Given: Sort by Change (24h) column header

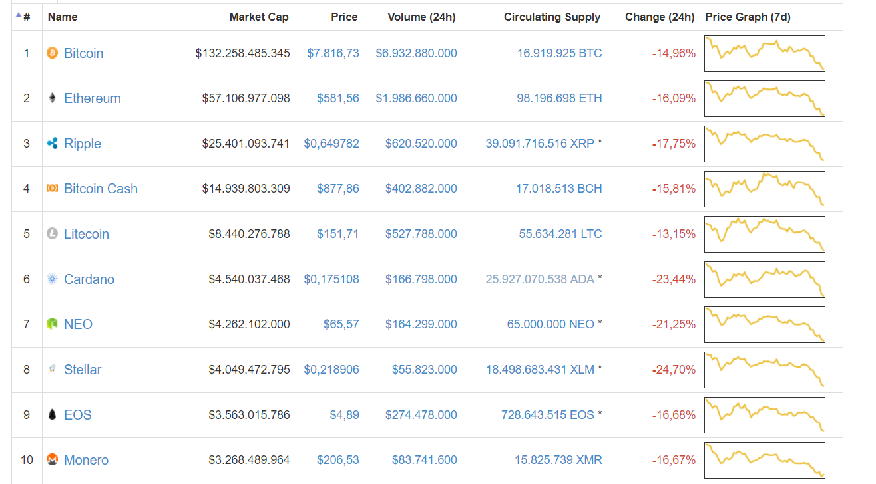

==

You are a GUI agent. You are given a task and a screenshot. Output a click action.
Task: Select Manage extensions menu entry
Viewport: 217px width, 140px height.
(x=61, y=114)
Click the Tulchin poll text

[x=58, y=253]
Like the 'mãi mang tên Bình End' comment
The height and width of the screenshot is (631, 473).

Task goal: Only one stretch of the entries above is wanted: the lines from the one containing "Like the 'mãi mang tên Bình End' comment" through the one containing "The height and". Please reproduce it exactly.

Exercise response:
Like the 'mãi mang tên Bình End' comment
The height and width of the screenshot is (631, 473).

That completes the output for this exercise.